Wagner’s The Ring is big, ambitious, and arguably the greatest work of art ever created.
You heard me Michelangelo.
It is a single 16 hour story told across four operas: Das Rheingold, Gotterdammerung, Die Walkure, and Siegfried
The Ring Cycle begins for me and Chaltin on a rainy morning when I go to pick up tickets for tonights Elektra. I see Ring tickets are now on sale and already beginning to sell out a year in advance and they have to be bought as a package for the section not even a specific seat.
Now, me and Chaltin have been on this amazing opera run, but I don’t know if her feelings are going to be the same for me a year from now, and I can’t imagine going to the Met without her; Not to mention, these are really expensive tickets.
I text her to see what she thinks. Should I buy tickets?

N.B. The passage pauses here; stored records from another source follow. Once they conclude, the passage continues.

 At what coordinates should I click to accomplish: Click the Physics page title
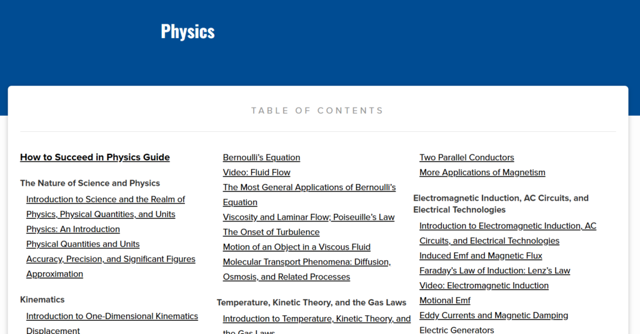[x=188, y=31]
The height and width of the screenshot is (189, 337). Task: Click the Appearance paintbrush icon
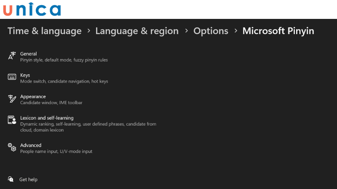point(12,99)
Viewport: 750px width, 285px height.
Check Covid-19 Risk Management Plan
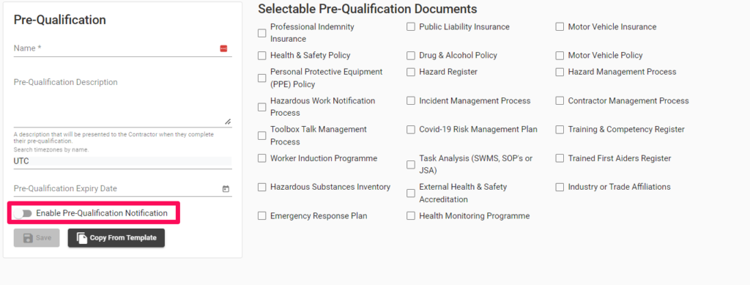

I pop the umbrella and pace around the fountain outside.
I look at my phone.
I look at my phone again.
I walk back to The Met, collapse my green umbrella, boldly push the doors open, and purchase eight opera tickets for Wagners’ Ring Cycle for a year away without knowing for sure how my ‘opera buddy’ is going to feel about this proposal to still be together a year from now.

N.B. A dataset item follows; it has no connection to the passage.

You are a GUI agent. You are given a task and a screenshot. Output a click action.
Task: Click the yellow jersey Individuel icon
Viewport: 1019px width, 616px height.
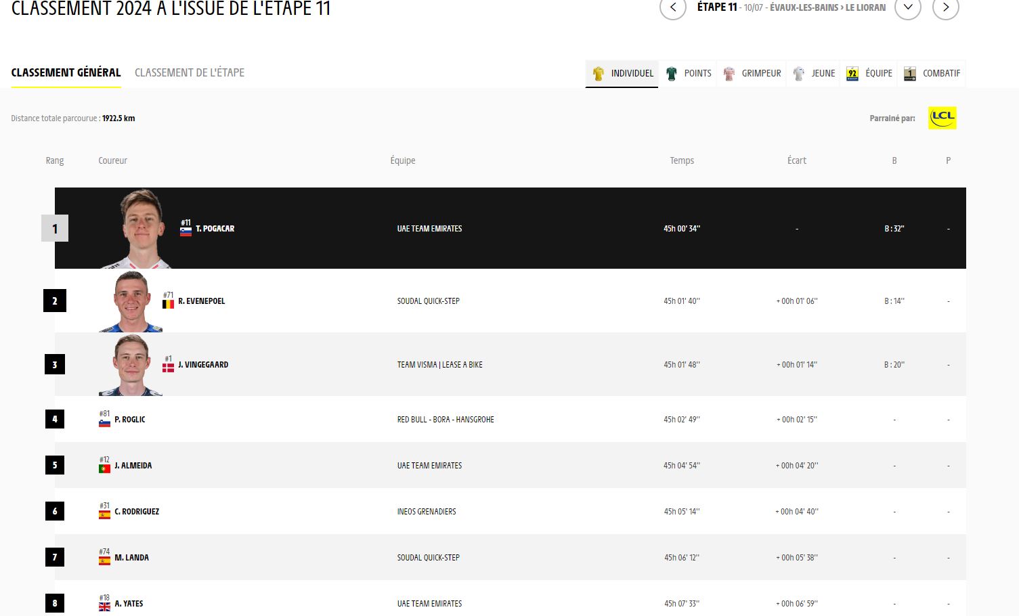coord(598,74)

The man is very nice and types into the notes my preferences that I’d like to be toward the center of family circle. We will be.
I walk outside into a misty late winter rain with $700 worth of tickets in hand feeling both excited and uncertain.
My phone vibrates.
The silence is broken, and I look at my phone.
‘yes. Buy the tickets.’
We make this into an event, buy hats with horns, I prepare picnic lunches, and we have a fantastic time thru all sixteen hours of the Ring Cycle.
Wagner embodied go big or go home, and this was a singular experience I’ll never forget.
So what is the The Ring Cycle all about? It is a story based on German mythology and told over four operas. Basically, it is The Lord of the Rings. Its innovations are so influencial that you probably heard some of them, maybe even today. For example, the music that accompanies Darth Vader or the shark from Jaws are called leitmotifs – that is from Wagner. The Ring itself has over 150 individual leit motifs. Wagner also invented new instruments and dug a pit to put the orchestra so they wouldn’t block the view of the performance.